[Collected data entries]

***

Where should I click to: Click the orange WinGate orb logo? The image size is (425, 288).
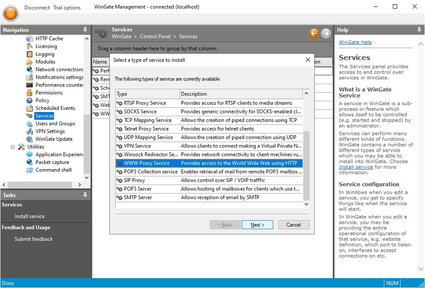pos(11,13)

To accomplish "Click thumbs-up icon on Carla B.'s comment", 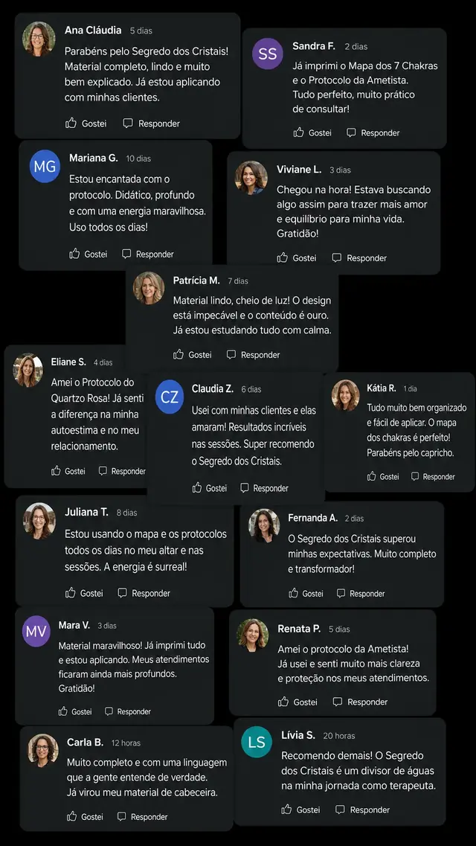I will click(71, 816).
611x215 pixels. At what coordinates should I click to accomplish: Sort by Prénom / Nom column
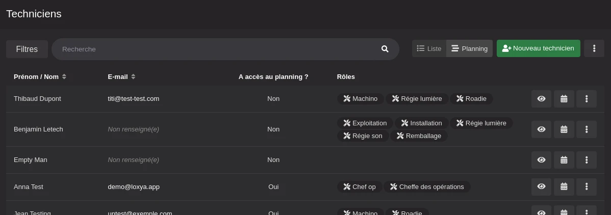40,77
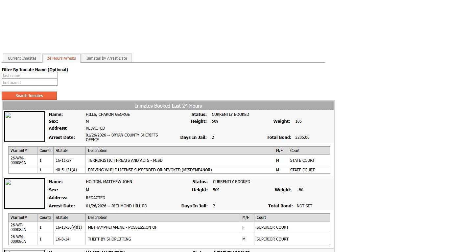The image size is (449, 252).
Task: Select warrant number 26-WM-000086A
Action: 18,239
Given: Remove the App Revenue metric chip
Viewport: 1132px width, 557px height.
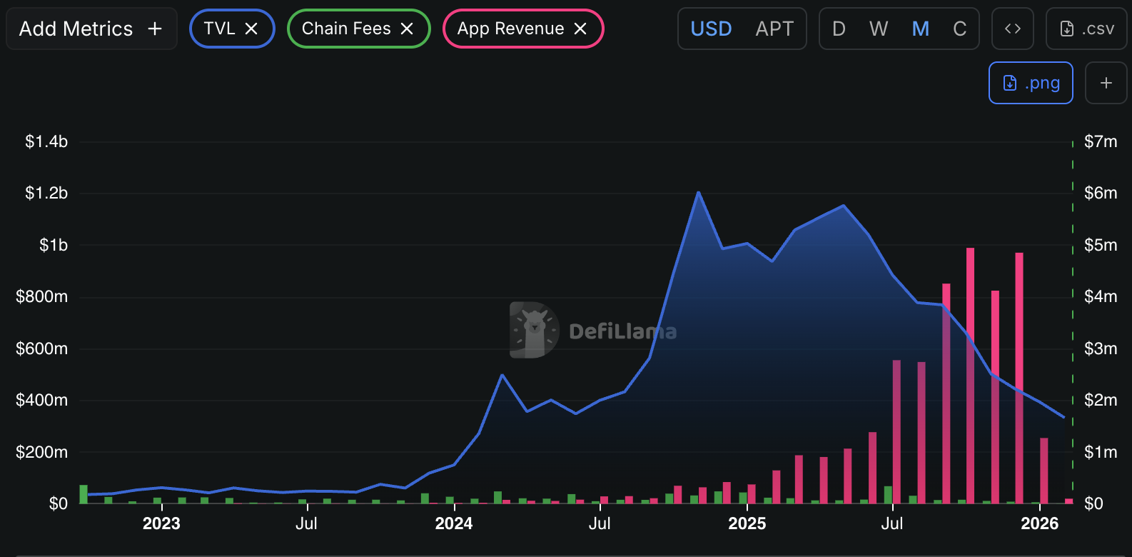Looking at the screenshot, I should click(x=580, y=29).
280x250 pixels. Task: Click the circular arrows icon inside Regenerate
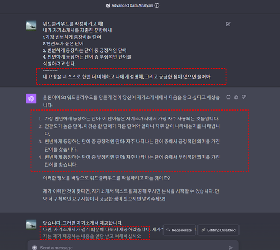(x=168, y=230)
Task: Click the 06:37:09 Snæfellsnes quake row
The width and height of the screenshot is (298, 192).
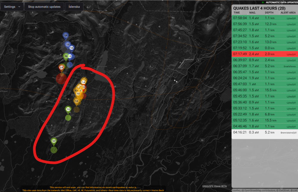Action: (x=264, y=66)
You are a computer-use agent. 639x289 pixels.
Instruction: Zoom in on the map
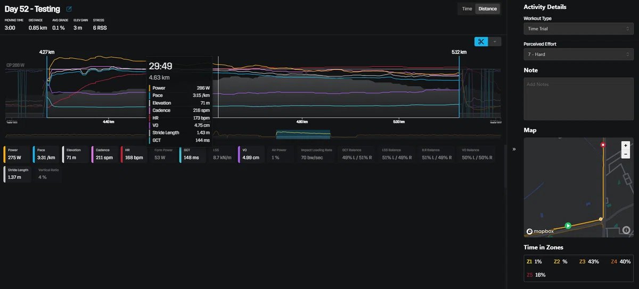point(626,145)
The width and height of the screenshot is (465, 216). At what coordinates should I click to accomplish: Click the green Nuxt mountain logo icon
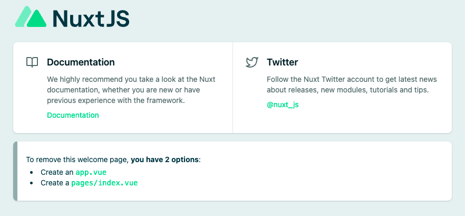click(x=31, y=17)
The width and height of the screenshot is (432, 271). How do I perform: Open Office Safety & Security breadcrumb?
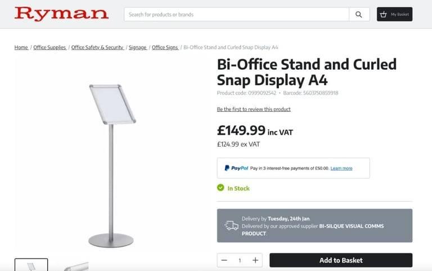97,47
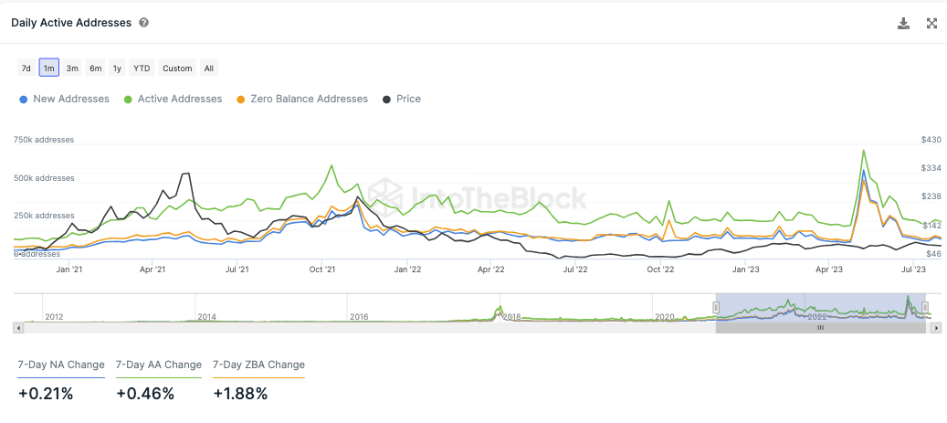This screenshot has height=423, width=947.
Task: Toggle the New Addresses series
Action: (64, 99)
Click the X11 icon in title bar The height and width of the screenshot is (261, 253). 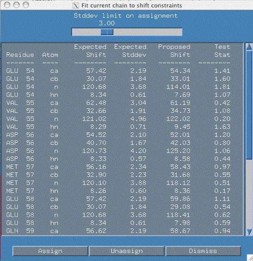click(76, 6)
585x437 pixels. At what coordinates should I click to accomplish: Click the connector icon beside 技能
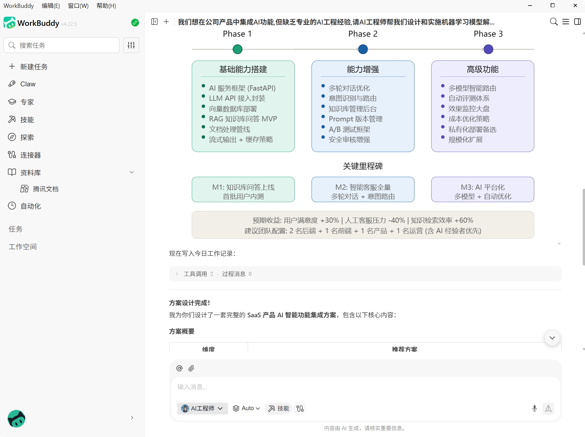300,408
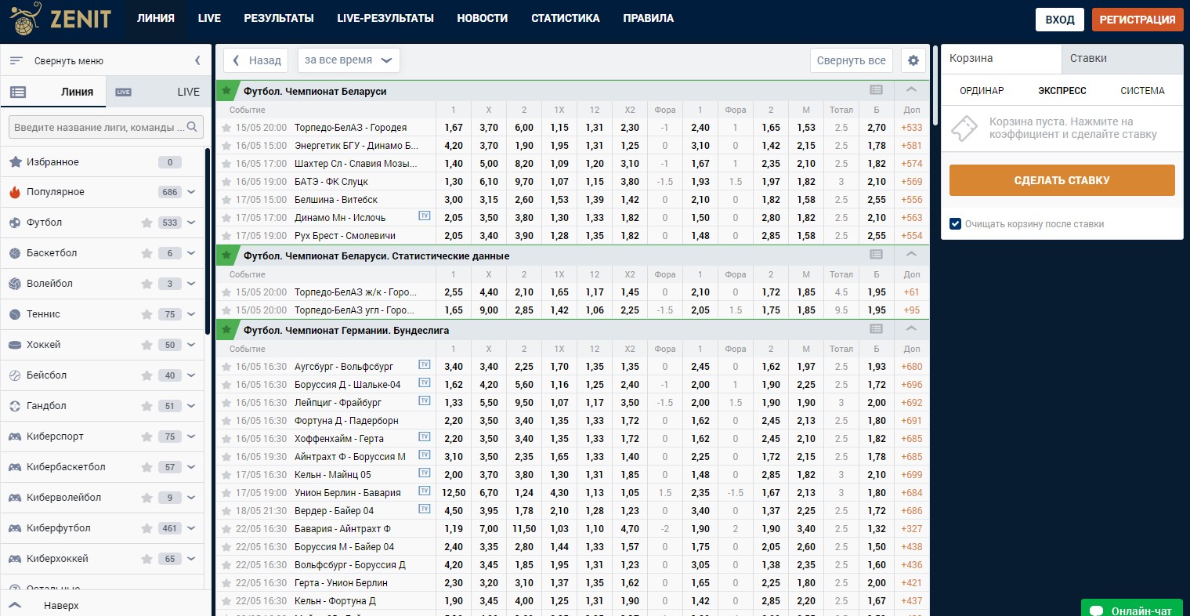
Task: Toggle the Очищать корзину после ставки checkbox
Action: [x=955, y=224]
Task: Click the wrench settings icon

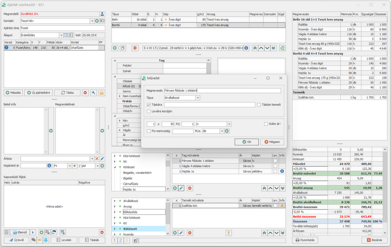Action: point(93,93)
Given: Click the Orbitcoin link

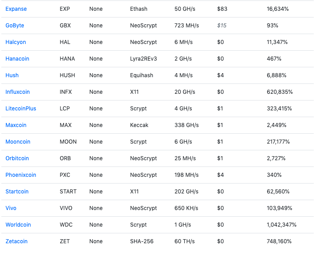Looking at the screenshot, I should tap(17, 158).
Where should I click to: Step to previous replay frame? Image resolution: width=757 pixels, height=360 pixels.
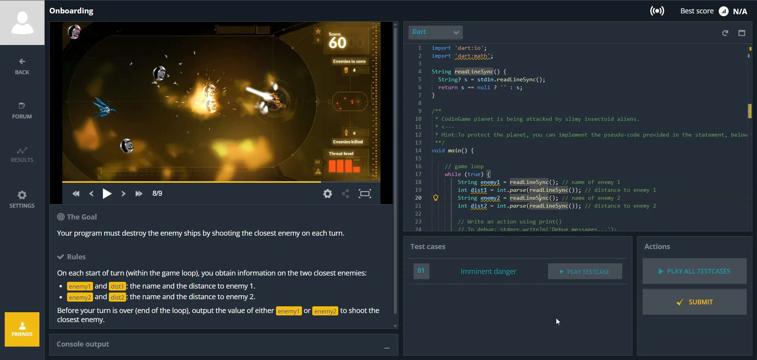(x=91, y=193)
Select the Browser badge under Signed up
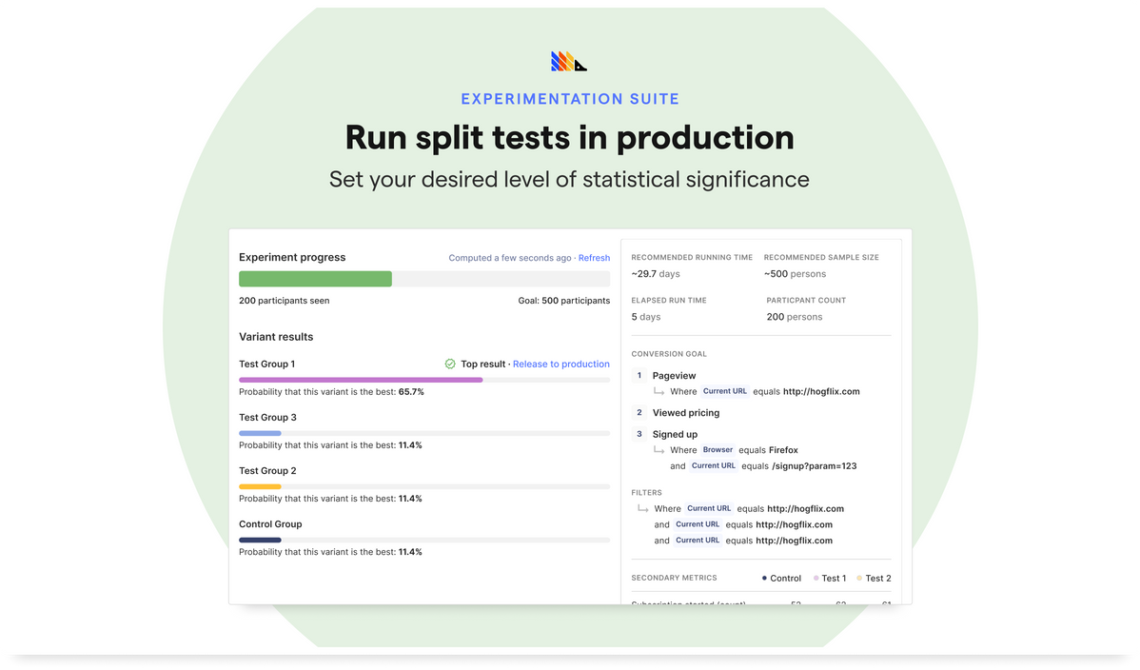This screenshot has height=670, width=1140. point(717,449)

***

● **Problem to solve**: Each line from the line containing "Task: Click the wrench settings icon" through the last line above must be written out exactly, and every picture must be omitted.

● **Task answer**:
Task: Click the wrench settings icon

Action: point(93,93)
Given: Click the Orbitcoin link

Looking at the screenshot, I should tap(17, 158).
Where should I click to: Step to previous replay frame? Image resolution: width=757 pixels, height=360 pixels.
(x=91, y=193)
Select the Browser badge under Signed up
This screenshot has height=670, width=1140. point(717,449)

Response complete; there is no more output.